An exact copy of all the data is the required output.

(Stored records)
>>>>

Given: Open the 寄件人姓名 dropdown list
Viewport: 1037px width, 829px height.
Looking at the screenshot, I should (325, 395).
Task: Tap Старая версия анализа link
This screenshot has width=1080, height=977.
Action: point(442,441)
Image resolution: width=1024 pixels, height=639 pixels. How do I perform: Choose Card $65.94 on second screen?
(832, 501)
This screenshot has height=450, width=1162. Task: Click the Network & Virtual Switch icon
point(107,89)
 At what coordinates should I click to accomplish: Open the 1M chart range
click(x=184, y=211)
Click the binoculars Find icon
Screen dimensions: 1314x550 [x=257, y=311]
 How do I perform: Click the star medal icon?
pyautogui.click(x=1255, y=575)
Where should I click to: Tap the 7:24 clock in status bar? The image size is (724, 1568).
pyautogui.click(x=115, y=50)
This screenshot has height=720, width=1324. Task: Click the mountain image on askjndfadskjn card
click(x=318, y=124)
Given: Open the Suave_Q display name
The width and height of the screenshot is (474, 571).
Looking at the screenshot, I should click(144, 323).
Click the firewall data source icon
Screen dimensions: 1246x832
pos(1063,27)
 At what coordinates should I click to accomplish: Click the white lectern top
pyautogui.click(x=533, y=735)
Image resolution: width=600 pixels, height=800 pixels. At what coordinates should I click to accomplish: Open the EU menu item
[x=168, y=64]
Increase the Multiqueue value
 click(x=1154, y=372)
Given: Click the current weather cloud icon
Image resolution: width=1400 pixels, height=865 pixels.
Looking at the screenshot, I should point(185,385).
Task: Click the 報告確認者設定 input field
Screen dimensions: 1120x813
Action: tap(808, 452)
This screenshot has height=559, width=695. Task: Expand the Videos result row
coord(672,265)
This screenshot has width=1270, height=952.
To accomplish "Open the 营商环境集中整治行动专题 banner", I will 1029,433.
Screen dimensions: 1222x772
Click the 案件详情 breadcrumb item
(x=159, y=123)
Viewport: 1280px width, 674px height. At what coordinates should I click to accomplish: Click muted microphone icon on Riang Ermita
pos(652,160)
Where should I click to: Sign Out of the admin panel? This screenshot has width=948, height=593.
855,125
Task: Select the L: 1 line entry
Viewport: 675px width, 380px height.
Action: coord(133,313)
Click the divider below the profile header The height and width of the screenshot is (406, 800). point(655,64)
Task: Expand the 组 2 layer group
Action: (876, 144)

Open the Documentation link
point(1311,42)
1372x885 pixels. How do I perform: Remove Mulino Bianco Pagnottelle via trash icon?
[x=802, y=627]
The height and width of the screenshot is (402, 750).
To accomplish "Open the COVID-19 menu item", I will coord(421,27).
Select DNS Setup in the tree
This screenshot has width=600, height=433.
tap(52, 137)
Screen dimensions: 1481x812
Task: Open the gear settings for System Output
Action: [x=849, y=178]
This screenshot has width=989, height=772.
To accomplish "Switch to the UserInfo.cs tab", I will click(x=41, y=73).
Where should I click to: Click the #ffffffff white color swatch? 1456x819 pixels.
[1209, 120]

<<<<

### Answer box
Given: Open the 寄件人姓名 dropdown list
Viewport: 1037px width, 829px height.
Looking at the screenshot, I should (325, 395).
Task: Tap Старая версия анализа link
This screenshot has width=1080, height=977.
Action: point(442,441)
Image resolution: width=1024 pixels, height=639 pixels. How do I perform: Choose Card $65.94 on second screen?
(832, 501)
This screenshot has height=450, width=1162. Task: Click the Network & Virtual Switch icon
point(107,89)
 At what coordinates should I click to accomplish: Open the 1M chart range
click(x=184, y=211)
Click the binoculars Find icon
Screen dimensions: 1314x550 [x=257, y=311]
 How do I perform: Click the star medal icon?
pyautogui.click(x=1255, y=575)
Where should I click to: Tap the 7:24 clock in status bar? The image size is (724, 1568).
pyautogui.click(x=115, y=50)
This screenshot has height=720, width=1324. Task: Click the mountain image on askjndfadskjn card
click(x=318, y=124)
Given: Open the Suave_Q display name
The width and height of the screenshot is (474, 571).
Looking at the screenshot, I should click(144, 323).
Click the firewall data source icon
Screen dimensions: 1246x832
pos(1063,27)
 At what coordinates should I click to accomplish: Click the white lectern top
pyautogui.click(x=533, y=735)
Image resolution: width=600 pixels, height=800 pixels. At what coordinates should I click to accomplish: Open the EU menu item
[x=168, y=64]
Increase the Multiqueue value
 click(x=1154, y=372)
Given: Click the current weather cloud icon
Image resolution: width=1400 pixels, height=865 pixels.
Looking at the screenshot, I should point(185,385).
Task: Click the 報告確認者設定 input field
Screen dimensions: 1120x813
Action: tap(808, 452)
This screenshot has height=559, width=695. Task: Expand the Videos result row
coord(672,265)
This screenshot has width=1270, height=952.
To accomplish "Open the 营商环境集中整治行动专题 banner", I will 1029,433.
Screen dimensions: 1222x772
Click the 案件详情 breadcrumb item
(x=159, y=123)
Viewport: 1280px width, 674px height. At what coordinates should I click to accomplish: Click muted microphone icon on Riang Ermita
pos(652,160)
Where should I click to: Sign Out of the admin panel? This screenshot has width=948, height=593.
855,125
Task: Select the L: 1 line entry
Viewport: 675px width, 380px height.
Action: coord(133,313)
Click the divider below the profile header The height and width of the screenshot is (406, 800). point(655,64)
Task: Expand the 组 2 layer group
Action: (876, 144)

Open the Documentation link
point(1311,42)
1372x885 pixels. How do I perform: Remove Mulino Bianco Pagnottelle via trash icon?
[x=802, y=627]
The height and width of the screenshot is (402, 750).
To accomplish "Open the COVID-19 menu item", I will coord(421,27).
Select DNS Setup in the tree
This screenshot has width=600, height=433.
tap(52, 137)
Screen dimensions: 1481x812
Task: Open the gear settings for System Output
Action: [x=849, y=178]
This screenshot has width=989, height=772.
To accomplish "Switch to the UserInfo.cs tab", I will click(x=41, y=73).
Where should I click to: Click the #ffffffff white color swatch? 1456x819 pixels.
[1209, 120]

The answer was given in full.